4. La question de la contagion entre enfants est sujette au respect des distances et gestes barrière, mais la question de la contamination des adultes est également épineuse : se pose la question du nombre et de la qualité des masques fournis (si les élèves n’ont pas de masque, seul le masque FFP2 protège réellement les personnels), ainsi que la question de la circulation des personnels dans les temps de pause (récréation, déjeuner…) et les espaces collectifs (salle des maître, parking voiture, parking vélo, …) ainsi que l’utilisation du matériel collectif (frigo, micro-onde, photocopieuse, ordinateur)
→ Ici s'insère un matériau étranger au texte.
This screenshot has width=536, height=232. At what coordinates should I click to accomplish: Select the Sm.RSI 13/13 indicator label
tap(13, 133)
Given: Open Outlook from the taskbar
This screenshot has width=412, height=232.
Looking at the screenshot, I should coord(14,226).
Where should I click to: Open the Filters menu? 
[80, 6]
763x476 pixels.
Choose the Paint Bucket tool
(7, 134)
5. Les enseignants doivent s’assurer que l’espace où ils accueillent leurs élèves est bien désinfecté (salle de classe mais aussi couloir, sanitaires…) car leur responsabilité est engagée : comment l’enseignant saura-t-il si ces espaces et ce matériel ont bien été désinfectés, et ce à chaque moment de la journée où il doit les utiliser avec ses élèves ?
6. S’opposer à la réouverture en tant qu’enseignants (qui avons notre salaire plus ou moins maintenu depuis 2 mois et des droits liés à notre statut de fonctionnaire), c’est libérer les parents de la pression exercée par leur employeur d’envoyer leur enfant à l’école pour retourner au travail.
7. La question de la responsabilité individuelle est cruciale et doit être connue de tous : en cas de contamination d’un élève, on peut être poursuivi au pénal (cas dans lequel l’Etat ne se substitue pas au fonctionnaire). Certes nous avons une obligation de moyens et non de résultat, mais de nombreux témoignages d’enseignants ayant gardé les enfants de soignants concordent à nous alerter : il est impossible de faire respecter tous les protocoles sanitaires, on ne peut pas tout voir, on est démuni face aux défauts d’inhibition des enfants.
8. Tous les collègues ne sont pas jeunes et en bonne santé : refuser d’ouvrir les écoles c’est aussi protéger les collègues plus âgés et fragiles, ainsi que ceux pour qui il est beaucoup plus difficile de refuser au regard de leur statut (comme les AVS, les ATSEM, les agents municipaux…)
9. Il est particulièrement parlant que des syndicats de directeurs, de chefs d’établissement (cf. communiqué ID-FO) et même de DASEN (cf. communiqué du SIA) aient communiqué sur le fait que l’ouverture des écoles n’était pas souhaitable ni envisageable.
10. Nous avons tous dépensé beaucoup de temps et d’énergie pour mettre en place, avec nos seuls moyens personnels, des contenus pédagogiques à distance adapté à notre pédagogie, à notre progression, à nos élèves et au contexte matériel et sociologique de leurs familles. Dans le cas où nous serions contraints d’être présents sur les écoles alors qu’une majorité de nos élèves restent à leur domicile, ce fragile équilibre serait rompu et nos familles n’auraient d’autre choix que de se rabattre sur des propositions de contenus pédagogiques standardisés et pas forcément adapté. Ce qui engendrerait le décrochage en masse de ces élèves et une rupture du lien de confiance établi avec leur enseignant. Par ailleurs, demander à des enseignants de prendre en charge la continuité pédagogique d’élèves et de familles qu’ils ne connaissent pas paraît tout aussi contre-productif.

En conséquence, je propose que le conseil des maîtres adopte une motion adressée à notre hiérarchie qui liste tous les éléments rendant impossible, dangereuse et contre-productive la réouverture de l’école, et qui renvoie notre hiérarchie à sa responsabilité directe.

Par ailleurs, j’insiste sur le fait que c’est à l’IEN de fournir une organisation, comme le rappelle de nombreux syndicats. Ce n’est ni au directeur, ni aux équipes de fournir un protocole qui serait ensuite validé par l’IEN. Sinon c’est la responsabilité du directeur et des enseignants qui serait engagée. C’est pourquoi je refuse d’être à l’initiative d’un tel protocole sur l’école et refuserai de l’adopter et de le signer.